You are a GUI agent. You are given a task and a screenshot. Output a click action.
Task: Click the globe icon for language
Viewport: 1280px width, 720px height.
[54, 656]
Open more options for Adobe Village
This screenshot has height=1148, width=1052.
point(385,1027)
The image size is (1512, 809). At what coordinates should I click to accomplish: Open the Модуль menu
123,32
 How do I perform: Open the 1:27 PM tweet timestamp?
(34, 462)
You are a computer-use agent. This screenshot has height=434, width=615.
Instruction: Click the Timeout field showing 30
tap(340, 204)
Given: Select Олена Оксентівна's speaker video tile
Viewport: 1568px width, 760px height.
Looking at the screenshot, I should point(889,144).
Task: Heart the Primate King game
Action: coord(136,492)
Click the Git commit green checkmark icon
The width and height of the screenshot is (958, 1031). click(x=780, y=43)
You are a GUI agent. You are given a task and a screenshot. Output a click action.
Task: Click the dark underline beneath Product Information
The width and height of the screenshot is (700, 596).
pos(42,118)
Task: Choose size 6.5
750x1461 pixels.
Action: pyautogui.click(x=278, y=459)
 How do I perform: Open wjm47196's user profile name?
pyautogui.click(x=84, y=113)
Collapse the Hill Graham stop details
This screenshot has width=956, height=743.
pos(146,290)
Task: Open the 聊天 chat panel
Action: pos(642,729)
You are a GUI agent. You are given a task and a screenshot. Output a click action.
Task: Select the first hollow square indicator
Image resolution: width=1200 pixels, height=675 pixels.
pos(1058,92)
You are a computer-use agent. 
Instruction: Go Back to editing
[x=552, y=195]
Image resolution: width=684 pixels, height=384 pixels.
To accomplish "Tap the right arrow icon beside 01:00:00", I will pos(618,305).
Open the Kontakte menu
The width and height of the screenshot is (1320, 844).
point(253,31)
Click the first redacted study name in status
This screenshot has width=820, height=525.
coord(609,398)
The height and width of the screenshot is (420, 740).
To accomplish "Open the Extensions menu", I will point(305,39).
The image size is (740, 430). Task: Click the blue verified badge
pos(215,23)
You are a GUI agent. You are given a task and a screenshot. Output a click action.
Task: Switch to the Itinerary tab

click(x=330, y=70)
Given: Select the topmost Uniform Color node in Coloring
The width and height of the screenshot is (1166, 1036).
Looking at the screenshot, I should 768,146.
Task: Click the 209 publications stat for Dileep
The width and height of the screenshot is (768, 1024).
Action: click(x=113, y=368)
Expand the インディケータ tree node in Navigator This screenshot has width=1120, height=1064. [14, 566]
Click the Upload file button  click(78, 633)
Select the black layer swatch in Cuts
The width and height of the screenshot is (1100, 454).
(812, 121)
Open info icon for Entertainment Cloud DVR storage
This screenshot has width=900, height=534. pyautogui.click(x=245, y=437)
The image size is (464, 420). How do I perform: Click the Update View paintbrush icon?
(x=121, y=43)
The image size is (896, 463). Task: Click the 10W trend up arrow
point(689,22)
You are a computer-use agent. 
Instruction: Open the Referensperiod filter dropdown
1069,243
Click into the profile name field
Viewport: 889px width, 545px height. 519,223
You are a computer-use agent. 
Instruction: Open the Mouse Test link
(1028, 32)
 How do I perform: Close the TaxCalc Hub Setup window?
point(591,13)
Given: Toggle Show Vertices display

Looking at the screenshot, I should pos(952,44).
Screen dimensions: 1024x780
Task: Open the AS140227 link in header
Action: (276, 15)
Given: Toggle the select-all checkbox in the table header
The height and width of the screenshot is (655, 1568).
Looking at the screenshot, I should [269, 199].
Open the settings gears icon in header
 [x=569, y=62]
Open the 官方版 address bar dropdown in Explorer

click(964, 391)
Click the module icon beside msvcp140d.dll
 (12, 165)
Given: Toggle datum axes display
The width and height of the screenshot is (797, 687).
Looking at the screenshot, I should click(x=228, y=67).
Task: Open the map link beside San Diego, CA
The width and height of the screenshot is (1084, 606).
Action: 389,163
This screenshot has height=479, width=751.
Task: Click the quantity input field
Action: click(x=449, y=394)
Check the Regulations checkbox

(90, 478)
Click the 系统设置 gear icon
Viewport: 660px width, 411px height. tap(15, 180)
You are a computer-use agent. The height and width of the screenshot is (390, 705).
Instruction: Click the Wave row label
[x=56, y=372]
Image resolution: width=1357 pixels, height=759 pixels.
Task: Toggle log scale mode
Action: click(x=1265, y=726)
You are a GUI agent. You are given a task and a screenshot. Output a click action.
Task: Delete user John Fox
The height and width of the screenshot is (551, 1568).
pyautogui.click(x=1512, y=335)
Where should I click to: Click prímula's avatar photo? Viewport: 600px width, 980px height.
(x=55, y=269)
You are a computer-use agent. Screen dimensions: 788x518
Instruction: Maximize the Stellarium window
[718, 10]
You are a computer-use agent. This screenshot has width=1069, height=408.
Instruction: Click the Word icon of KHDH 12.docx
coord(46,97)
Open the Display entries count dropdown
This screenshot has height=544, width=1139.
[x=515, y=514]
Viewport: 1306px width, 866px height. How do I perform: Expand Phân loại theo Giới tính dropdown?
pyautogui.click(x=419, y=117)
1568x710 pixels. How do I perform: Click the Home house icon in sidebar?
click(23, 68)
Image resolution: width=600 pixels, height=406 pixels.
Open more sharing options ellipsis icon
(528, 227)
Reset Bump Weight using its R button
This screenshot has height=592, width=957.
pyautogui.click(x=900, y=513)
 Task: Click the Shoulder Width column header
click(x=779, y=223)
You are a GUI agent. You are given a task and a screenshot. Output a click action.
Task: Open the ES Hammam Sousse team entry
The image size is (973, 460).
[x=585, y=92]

### [Your assignment]
From the listing above, reproduce all the lines exactly.

### [Response to the exercise]
You are a GUI agent. You are given a task and a screenshot. Output a click action.
Task: Click the globe icon for language
Viewport: 1280px width, 720px height.
[54, 656]
Open more options for Adobe Village
This screenshot has height=1148, width=1052.
point(385,1027)
The image size is (1512, 809). At what coordinates should I click to accomplish: Open the Модуль menu
123,32
 How do I perform: Open the 1:27 PM tweet timestamp?
(34, 462)
You are a computer-use agent. This screenshot has height=434, width=615.
Instruction: Click the Timeout field showing 30
tap(340, 204)
Given: Select Олена Оксентівна's speaker video tile
Viewport: 1568px width, 760px height.
Looking at the screenshot, I should point(889,144).
Task: Heart the Primate King game
Action: coord(136,492)
Click the Git commit green checkmark icon
The width and height of the screenshot is (958, 1031). click(x=780, y=43)
You are a GUI agent. You are given a task and a screenshot. Output a click action.
Task: Click the dark underline beneath Product Information
The width and height of the screenshot is (700, 596).
pos(42,118)
Task: Choose size 6.5
750x1461 pixels.
Action: pyautogui.click(x=278, y=459)
 How do I perform: Open wjm47196's user profile name?
pyautogui.click(x=84, y=113)
Collapse the Hill Graham stop details
This screenshot has width=956, height=743.
pos(146,290)
Task: Open the 聊天 chat panel
Action: pos(642,729)
You are a GUI agent. You are given a task and a screenshot. Output a click action.
Task: Select the first hollow square indicator
Image resolution: width=1200 pixels, height=675 pixels.
pos(1058,92)
You are a computer-use agent. 
Instruction: Go Back to editing
[x=552, y=195]
Image resolution: width=684 pixels, height=384 pixels.
To accomplish "Tap the right arrow icon beside 01:00:00", I will pos(618,305).
Open the Kontakte menu
The width and height of the screenshot is (1320, 844).
point(253,31)
Click the first redacted study name in status
This screenshot has width=820, height=525.
coord(609,398)
The height and width of the screenshot is (420, 740).
To accomplish "Open the Extensions menu", I will point(305,39).
The image size is (740, 430). Task: Click the blue verified badge
pos(215,23)
You are a GUI agent. You are given a task and a screenshot. Output a click action.
Task: Switch to the Itinerary tab

click(x=330, y=70)
Given: Select the topmost Uniform Color node in Coloring
The width and height of the screenshot is (1166, 1036).
Looking at the screenshot, I should 768,146.
Task: Click the 209 publications stat for Dileep
The width and height of the screenshot is (768, 1024).
Action: click(x=113, y=368)
Expand the インディケータ tree node in Navigator This screenshot has width=1120, height=1064. [14, 566]
Click the Upload file button  click(78, 633)
Select the black layer swatch in Cuts
The width and height of the screenshot is (1100, 454).
(812, 121)
Open info icon for Entertainment Cloud DVR storage
This screenshot has width=900, height=534. pyautogui.click(x=245, y=437)
The image size is (464, 420). How do I perform: Click the Update View paintbrush icon?
(x=121, y=43)
The image size is (896, 463). Task: Click the 10W trend up arrow
point(689,22)
You are a computer-use agent. 
Instruction: Open the Referensperiod filter dropdown
1069,243
Click into the profile name field
Viewport: 889px width, 545px height. 519,223
You are a computer-use agent. 
Instruction: Open the Mouse Test link
(1028, 32)
 How do I perform: Close the TaxCalc Hub Setup window?
point(591,13)
Given: Toggle Show Vertices display

Looking at the screenshot, I should pos(952,44).
Screen dimensions: 1024x780
Task: Open the AS140227 link in header
Action: (276, 15)
Given: Toggle the select-all checkbox in the table header
The height and width of the screenshot is (655, 1568).
Looking at the screenshot, I should [269, 199].
Open the settings gears icon in header
 [x=569, y=62]
Open the 官方版 address bar dropdown in Explorer

click(964, 391)
Click the module icon beside msvcp140d.dll
 (12, 165)
Given: Toggle datum axes display
The width and height of the screenshot is (797, 687).
Looking at the screenshot, I should click(x=228, y=67).
Task: Open the map link beside San Diego, CA
The width and height of the screenshot is (1084, 606).
Action: 389,163
This screenshot has height=479, width=751.
Task: Click the quantity input field
Action: click(x=449, y=394)
Check the Regulations checkbox

(90, 478)
Click the 系统设置 gear icon
Viewport: 660px width, 411px height. tap(15, 180)
You are a computer-use agent. The height and width of the screenshot is (390, 705).
Instruction: Click the Wave row label
[x=56, y=372]
Image resolution: width=1357 pixels, height=759 pixels.
Task: Toggle log scale mode
Action: click(x=1265, y=726)
You are a GUI agent. You are given a task and a screenshot. Output a click action.
Task: Delete user John Fox
The height and width of the screenshot is (551, 1568).
pyautogui.click(x=1512, y=335)
Where should I click to: Click prímula's avatar photo? Viewport: 600px width, 980px height.
(x=55, y=269)
You are a computer-use agent. Screen dimensions: 788x518
Instruction: Maximize the Stellarium window
[718, 10]
You are a computer-use agent. This screenshot has width=1069, height=408.
Instruction: Click the Word icon of KHDH 12.docx
coord(46,97)
Open the Display entries count dropdown
This screenshot has height=544, width=1139.
[x=515, y=514]
Viewport: 1306px width, 866px height. How do I perform: Expand Phân loại theo Giới tính dropdown?
pyautogui.click(x=419, y=117)
1568x710 pixels. How do I perform: Click the Home house icon in sidebar?
click(23, 68)
Image resolution: width=600 pixels, height=406 pixels.
Open more sharing options ellipsis icon
(528, 227)
Reset Bump Weight using its R button
This screenshot has height=592, width=957.
pyautogui.click(x=900, y=513)
 Task: Click the Shoulder Width column header
click(x=779, y=223)
You are a GUI agent. You are given a task and a screenshot. Output a click action.
Task: Open the ES Hammam Sousse team entry
The image size is (973, 460).
[x=585, y=92]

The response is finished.